Additional data cleaning may be involved for this kind of data analysis like changing the data types of some columns, making it easier to analyze (ie. changing the ‘created_at’ colum to a datetime datatype). The analysis could be done using the Pandas software or Numpy.

Natural Language Processing

Natural Language Processing is a relatively new concept that attempts to facilitate the communication between humans and computers using natural language. The ‘transformers’ software ‘Huggingface.co’ works by assigning a ‘score’ and a ‘label’ to a sequence. This information is derived from a trained machine learning model that evaluates the context of words within a large sets of training data. Here is an example of a sequence and the score/label assignment from the NLP software:

Sequence: “The missing masks in this place is a serious problem, we will get infected!”

Words to identify: ‘Safety’, ‘Fire Department’, ‘Public Health     ’

Score: [0.4, 0.02, 0.58,]

Label: ‘Public Health’

The 37 filtered tweets (specific to both Baltimore and Covid-19) for December 26, 2020 are ran through the NLP software and was first assigned a label of ‘concerning or ‘non-concerning’. If the tweet was concerning, it was then given a label describing what or who it is concerning to. The options for these labels were ‘Politics, Public Health, Safety, Fire Department’ or ‘None’. Diagram 3 visually displays this concept:

Diagram 3: How Tweet are assigned a Label

The last component of this diagram is not done by the NLP software, it is instead coded after the NLP software has assigned a label to each tweet. The ‘alert’ text was created in a new column and states ‘This is concerning to [the label]’. The Alert column would be the primary

Findings, Improvements, and Potential Points of Project Expansion

The 37 tweets that were specific to Baltimore and COVID were all labeled with either [‘Politics, Public Health, Safety, Fire Department’ or ‘None’]. The most relevant of these labels are ‘Public Health’ and ‘Safety’, which characterized 27 of the tweets (73%). These tweets are, in general, slightly off target from the objective of creating a Covid 19 alert system for Baltimore City. There are a number of issues with the resulting dataset:

  • Most of the of the tweets may have included the keyword ‘Baltimore’, like a majority of the tweets but have nothing to do with Covid 19 violations in a business, restaurant, or bar.
  • Some tweets did mention a maskless employee but refers to the wrong location.(ex: Baltimore Street in Hanover PA)
  • There is much complaining about COVID 19 restrictions, not much reporting.

Two key improvements that would remedy these issues are (1) training a new machine learning model and (2) incentivising people on twitter to actually ‘report’ illicit behavior around Covid-19. These improvements are very much related because the primary way to get enough Baltimore Covid-19 reports (data) to train the ML model is by this incentivization of reporting on twitter through a campaign calling for such reports. Without these components, the data will very likely still have these integral issues and may not be substantial or accurate enough for an alert system.

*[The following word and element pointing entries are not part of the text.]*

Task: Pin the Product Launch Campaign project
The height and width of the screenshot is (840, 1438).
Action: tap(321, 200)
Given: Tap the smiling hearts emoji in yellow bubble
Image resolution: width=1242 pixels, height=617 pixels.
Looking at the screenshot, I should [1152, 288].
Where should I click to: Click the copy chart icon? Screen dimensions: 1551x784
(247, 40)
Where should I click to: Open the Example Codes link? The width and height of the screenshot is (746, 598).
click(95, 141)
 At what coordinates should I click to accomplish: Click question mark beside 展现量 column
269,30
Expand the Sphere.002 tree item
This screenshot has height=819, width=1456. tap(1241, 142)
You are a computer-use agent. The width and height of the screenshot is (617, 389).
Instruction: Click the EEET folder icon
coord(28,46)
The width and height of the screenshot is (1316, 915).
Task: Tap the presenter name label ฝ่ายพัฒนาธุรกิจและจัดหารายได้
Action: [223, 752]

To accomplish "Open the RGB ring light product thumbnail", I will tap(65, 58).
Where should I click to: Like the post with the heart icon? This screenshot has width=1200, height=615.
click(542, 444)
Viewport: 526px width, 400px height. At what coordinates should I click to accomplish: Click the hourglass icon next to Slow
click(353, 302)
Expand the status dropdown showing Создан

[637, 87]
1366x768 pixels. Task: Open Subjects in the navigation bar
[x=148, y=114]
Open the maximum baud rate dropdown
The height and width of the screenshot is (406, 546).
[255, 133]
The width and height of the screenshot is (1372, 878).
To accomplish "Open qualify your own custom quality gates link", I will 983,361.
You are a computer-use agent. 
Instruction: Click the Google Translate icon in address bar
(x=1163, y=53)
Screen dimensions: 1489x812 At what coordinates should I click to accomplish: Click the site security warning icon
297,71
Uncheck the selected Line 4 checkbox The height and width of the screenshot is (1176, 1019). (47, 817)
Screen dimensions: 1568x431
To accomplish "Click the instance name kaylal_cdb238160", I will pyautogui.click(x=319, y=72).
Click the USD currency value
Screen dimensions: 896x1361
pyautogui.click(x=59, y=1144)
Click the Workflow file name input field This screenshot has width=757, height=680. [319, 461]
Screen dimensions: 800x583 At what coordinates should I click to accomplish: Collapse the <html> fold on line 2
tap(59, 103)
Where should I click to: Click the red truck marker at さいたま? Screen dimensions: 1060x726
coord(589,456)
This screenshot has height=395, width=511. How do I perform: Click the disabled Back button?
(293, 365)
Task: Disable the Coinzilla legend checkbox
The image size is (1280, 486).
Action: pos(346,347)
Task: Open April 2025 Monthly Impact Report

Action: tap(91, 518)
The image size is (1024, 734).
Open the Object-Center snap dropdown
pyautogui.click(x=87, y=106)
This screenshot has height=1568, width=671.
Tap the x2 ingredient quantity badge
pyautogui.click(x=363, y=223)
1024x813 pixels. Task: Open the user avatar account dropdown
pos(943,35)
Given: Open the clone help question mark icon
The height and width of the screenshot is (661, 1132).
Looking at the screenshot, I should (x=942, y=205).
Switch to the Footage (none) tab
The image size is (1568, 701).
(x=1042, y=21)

Finally, if there are more ‘report-like’ tweets and the structural issues are able to be overcome, another extension to this project would involve creating a more user-friendly interface to house the alerts and corresponding tweets.

There is much potential for this endeavor. Using public social media data as a tool for keeping communities safe and authorities aware of community challenges is beneficial on many levels. However, even with the technology, the value of the data is determined primary by the sources. Finding ways for the public to adopt social media ‘reporting’ on a larger scale is a challenge that, if overcame, can substantially help reach local governments and communities reap these benefits.